PROBLÈME POSÉ
Pouvez-vous reprendre le texte sur Al-hâjj Omar et la Voie Tidjâniyya en le poursuivant après sa dernière phrase ?

TEXTE À LIRE

—————

Al-Tidjânî va jusqu'à dire :

« je peux seul faire entrer directement au Paradis tous mes compagnons, même s'ils ont commis des péchés ; il ajoute que Muhammad lui a dit, à ce propos, des choses qu'il ne peut révéler. Même les membres de la Tidjâniyya qui ont l'extérieur des gens du commun privés de l'illumination (mâhjûbîn), ont un rang plus élevé que celui des grands pôles, à condition qu'ils soient sincères (XXXVI, 16 et 17) » .

Yves Marquet donne une conclusion qui ouvre de nouveaux horizons sur le fond de la doctrine tidjanite et, partant, sur la position religieuse d'Al-hâjj Omar, qualifiée quelquefois de omarienne. « Dans ce qui précède, maints détails évoquent des éléments de la doctrine shi'ite en général, et ismaélienne en particulier » 12 .
Cet aspect de la pensée religieuse d'Al-Hâjj Omar dépasse de beaucoup le cadre et le sujet de cette étude élémentaire, qui sont, on le rappelle, Al-hâjj Omar combattant de la foi, « anti-sultan » , et le litige religieux qui l'opposa à l'émir musulman du Macina. On y reviendra encore, cependant, dans le chapitre consacré à la 'Umariyya, ou doctrine pratique d'Al-hâjj Omar, et dans les conclusions, à propos du saint « héritier du Prophète » , et de la confusion qui s'est établie, en Afrique occidentale, à propos du titre de khalifa ou « successeur » .
Dès sa prime jeunesse, Al-hâjj Omar connut les éléments de la Voie Tidjâniyya, tels que les cheikhs maures de Walata, et même ceux du Fouta, étaient capables de les lui inculquer. Mais cela se passait au moment ou cet ordre prenait la relève de la Qâdiriyya, pour donner une nouvelle et vigoureuse impulsion à l'Islam, vers l'Afrique subsaharienne en particulier.

—————

DONNÉES FOURNIES
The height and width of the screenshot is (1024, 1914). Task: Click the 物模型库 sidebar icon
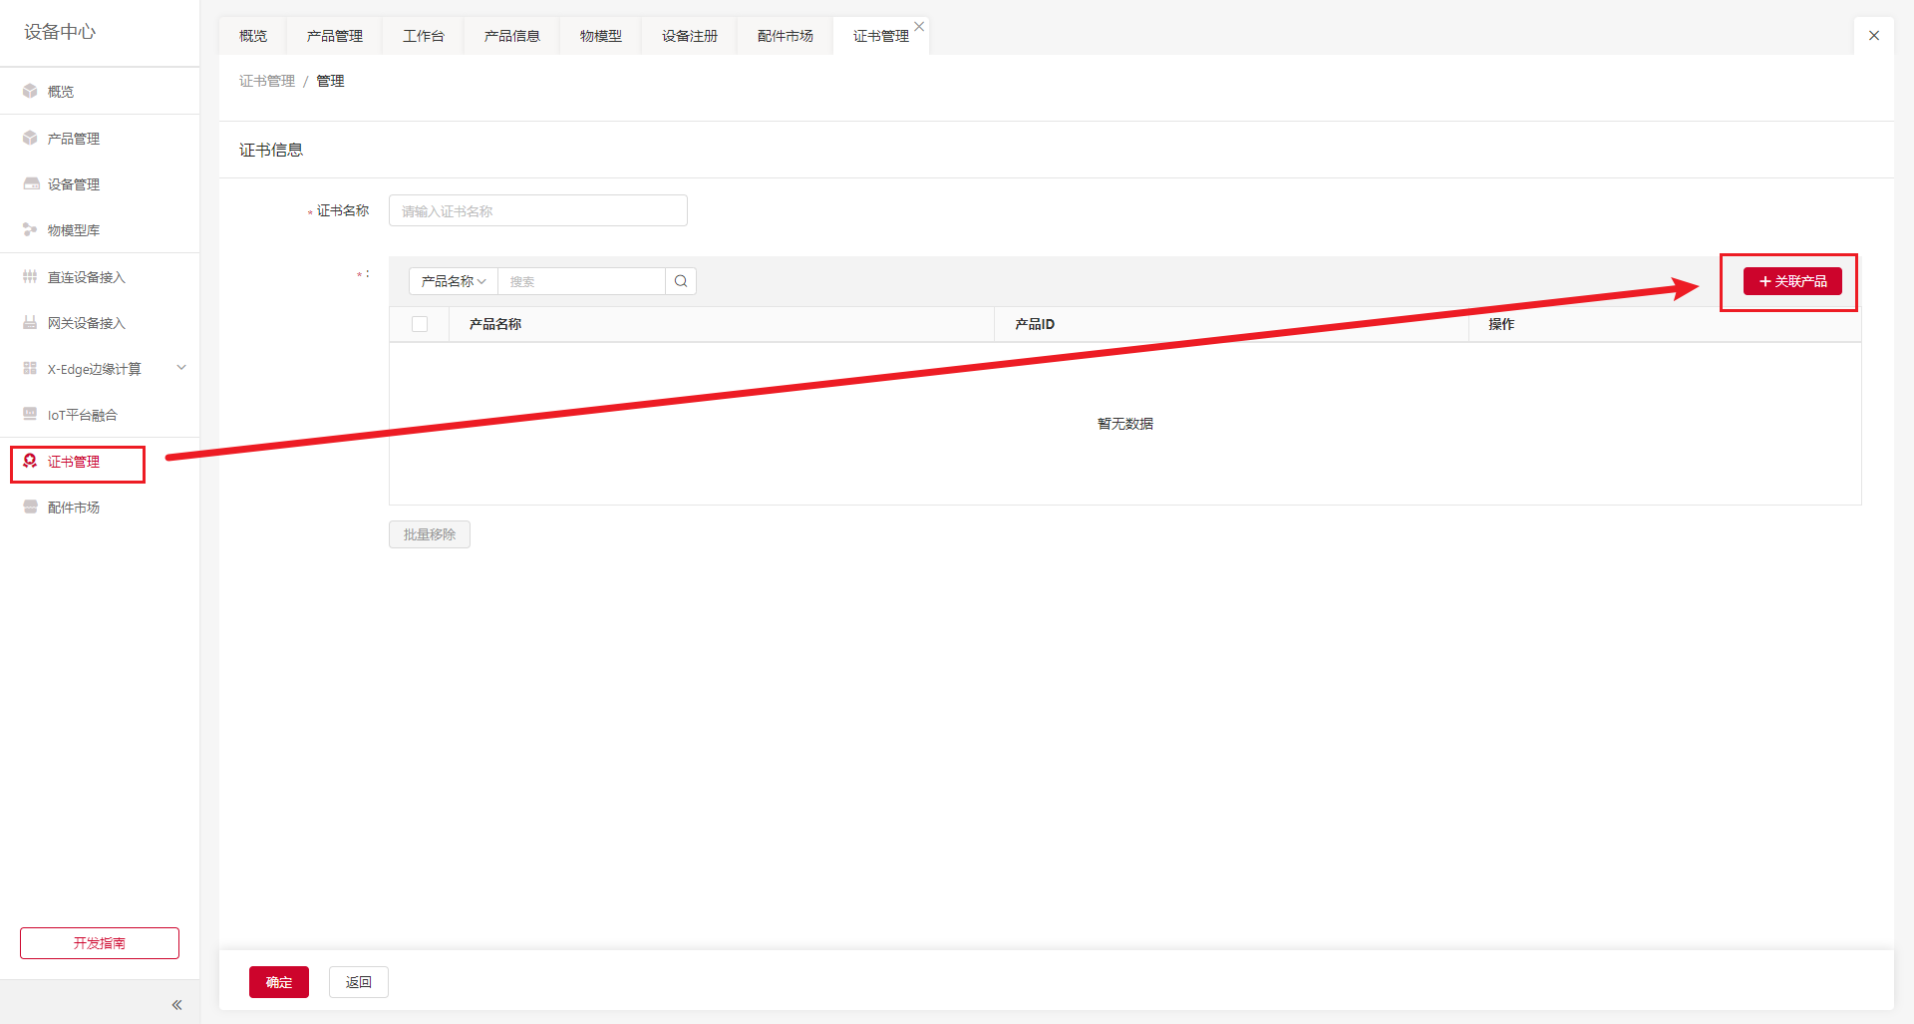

—————

RÉPONSE RÉDIGÉE
Ainsi, durant son enfance, et durant la première partie de sa vie d'homme, Omar eut sous les yeux l'exemple de la propagation ou de la rénovation de l'Islam par une nouvelle confrérie, qui apparaissait, d'emblée, plus militante que la vénérable Qâdiriyya, parce qu'elle conciliait le mysticisme nécessaire à l'élan spirituel, avec les obligations de l'action sur les masses populaires. Cela ne put avoir pour effet que de développer en lui les caractères décelés dès son enfance : foi mystique, désir de propager la foi et de préserver l'Islam des nombreuses atteintes qui le menaçaient en Afrique, à cause de l'ignorance des masses, démunies de toute instruction et incapables de se référer aux textes légalitaires, et à cause des survivances insidieuses de l'Animisme.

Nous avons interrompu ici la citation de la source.